The branch master has been updated
       via  21b0fa91186ff1c1c3d956c0593ef4ac02521695 (commit)
       via  58e3457a82e8940ff36b36949f9c7a60e7614b2c (commit)
       via  de8883e11befde31d9b6cfbbd1fc017c365e0bbf (commit)
       via  110f7b37de9feecfb64950601cc7cec77cf6130b (commit)
      from  db9defdfe306e1adf0af7188b187d535eb0268da (commit)

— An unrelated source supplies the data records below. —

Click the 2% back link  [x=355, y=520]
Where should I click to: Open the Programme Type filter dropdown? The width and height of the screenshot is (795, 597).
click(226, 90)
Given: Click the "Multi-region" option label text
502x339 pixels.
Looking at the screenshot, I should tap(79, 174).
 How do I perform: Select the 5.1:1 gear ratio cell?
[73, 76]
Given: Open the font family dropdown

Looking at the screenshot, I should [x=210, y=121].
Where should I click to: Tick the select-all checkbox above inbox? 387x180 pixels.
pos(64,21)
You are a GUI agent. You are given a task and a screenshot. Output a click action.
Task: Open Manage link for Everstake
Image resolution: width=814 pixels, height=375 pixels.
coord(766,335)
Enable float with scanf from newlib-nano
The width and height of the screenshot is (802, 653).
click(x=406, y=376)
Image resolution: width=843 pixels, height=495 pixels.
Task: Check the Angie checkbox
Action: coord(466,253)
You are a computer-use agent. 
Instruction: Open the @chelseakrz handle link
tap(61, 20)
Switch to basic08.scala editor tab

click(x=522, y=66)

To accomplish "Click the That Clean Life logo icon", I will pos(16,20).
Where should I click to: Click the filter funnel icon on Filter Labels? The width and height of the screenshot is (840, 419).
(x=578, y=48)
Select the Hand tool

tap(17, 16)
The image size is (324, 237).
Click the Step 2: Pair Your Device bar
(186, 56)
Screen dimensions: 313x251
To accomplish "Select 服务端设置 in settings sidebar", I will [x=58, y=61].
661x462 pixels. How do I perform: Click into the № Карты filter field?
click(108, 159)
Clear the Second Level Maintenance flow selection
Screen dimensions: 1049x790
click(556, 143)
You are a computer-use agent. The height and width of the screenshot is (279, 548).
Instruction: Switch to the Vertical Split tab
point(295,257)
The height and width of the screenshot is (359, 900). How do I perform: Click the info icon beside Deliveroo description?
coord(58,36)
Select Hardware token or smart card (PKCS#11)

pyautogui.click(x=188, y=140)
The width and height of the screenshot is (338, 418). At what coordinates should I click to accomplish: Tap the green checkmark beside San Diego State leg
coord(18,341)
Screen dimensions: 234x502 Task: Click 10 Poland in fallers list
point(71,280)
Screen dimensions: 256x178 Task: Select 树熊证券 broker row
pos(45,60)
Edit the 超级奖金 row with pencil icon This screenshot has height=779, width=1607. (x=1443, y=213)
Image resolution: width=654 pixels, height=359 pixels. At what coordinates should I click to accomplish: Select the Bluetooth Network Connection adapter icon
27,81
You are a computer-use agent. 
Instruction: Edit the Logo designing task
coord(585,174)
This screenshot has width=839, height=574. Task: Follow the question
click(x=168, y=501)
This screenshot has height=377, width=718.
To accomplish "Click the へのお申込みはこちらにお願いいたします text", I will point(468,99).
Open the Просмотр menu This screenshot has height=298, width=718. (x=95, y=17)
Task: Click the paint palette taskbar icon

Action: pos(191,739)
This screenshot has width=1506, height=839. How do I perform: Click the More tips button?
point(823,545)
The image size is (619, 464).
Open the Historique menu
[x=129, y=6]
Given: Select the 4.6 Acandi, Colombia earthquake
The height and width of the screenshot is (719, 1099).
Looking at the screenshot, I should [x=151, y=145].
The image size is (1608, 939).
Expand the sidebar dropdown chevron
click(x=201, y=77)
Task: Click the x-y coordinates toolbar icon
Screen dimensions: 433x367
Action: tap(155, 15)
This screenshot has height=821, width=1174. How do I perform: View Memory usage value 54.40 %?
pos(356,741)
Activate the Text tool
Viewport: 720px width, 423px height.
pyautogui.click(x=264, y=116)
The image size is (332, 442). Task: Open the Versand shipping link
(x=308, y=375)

- Log -----------------------------------------------------------------
commit 21b0fa91186ff1c1c3d956c0593ef4ac02521695
Author: Emilia Kasper <emilia at openssl.org>
Date:   Thu Sep 17 13:55:09 2015 +0200

    Document BUF_strnlen
    
    Reviewed-by: Matt Caswell <matt at openssl.org>

commit 58e3457a82e8940ff36b36949f9c7a60e7614b2c
Author: Emilia Kasper <emilia at openssl.org>
Date:   Thu Sep 17 13:50:34 2015 +0200

    BUF_strdup and friends: update docs
    
    Reviewed-by: Matt Caswell <matt at openssl.org>

commit de8883e11befde31d9b6cfbbd1fc017c365e0bbf
Author: Emilia Kasper <emilia at openssl.org>
Date:   Thu Sep 17 13:27:05 2015 +0200

    BUF_strndup: tidy
    
    Fix comment, add another overflow check, tidy style
    
    Reviewed-by: Matt Caswell <matt at openssl.org>

commit 110f7b37de9feecfb64950601cc7cec77cf6130b
Author: Alessandro Ghedini <alessandro at ghedini.me>
Date:   Wed Sep 16 17:54:05 2015 +0200

    Make BUF_strndup() read-safe on arbitrary inputs
    
    BUF_strndup was calling strlen through BUF_strlcpy, and ended up reading
    past the input if the input was not a C string.
    
    Make it explicitly part of BUF_strndup's contract to never read more
    than |siz| input bytes. This augments the standard strndup contract to
    be safer.
    
    The commit also adds a check for siz overflow and some brief documentation
    for BUF_strndup().
    
    Reviewed-by: Matt Caswell <matt at openssl.org>

-----------------------------------------------------------------------

Summary of changes:
 crypto/buffer/buf_str.c  | 21 +++++++++++++-------
 doc/crypto/buffer.pod    | 51 +++++++++++++++++++++++++-----------------------
 include/openssl/buffer.h |  6 ++++++
 3 files changed, 47 insertions(+), 31 deletions(-)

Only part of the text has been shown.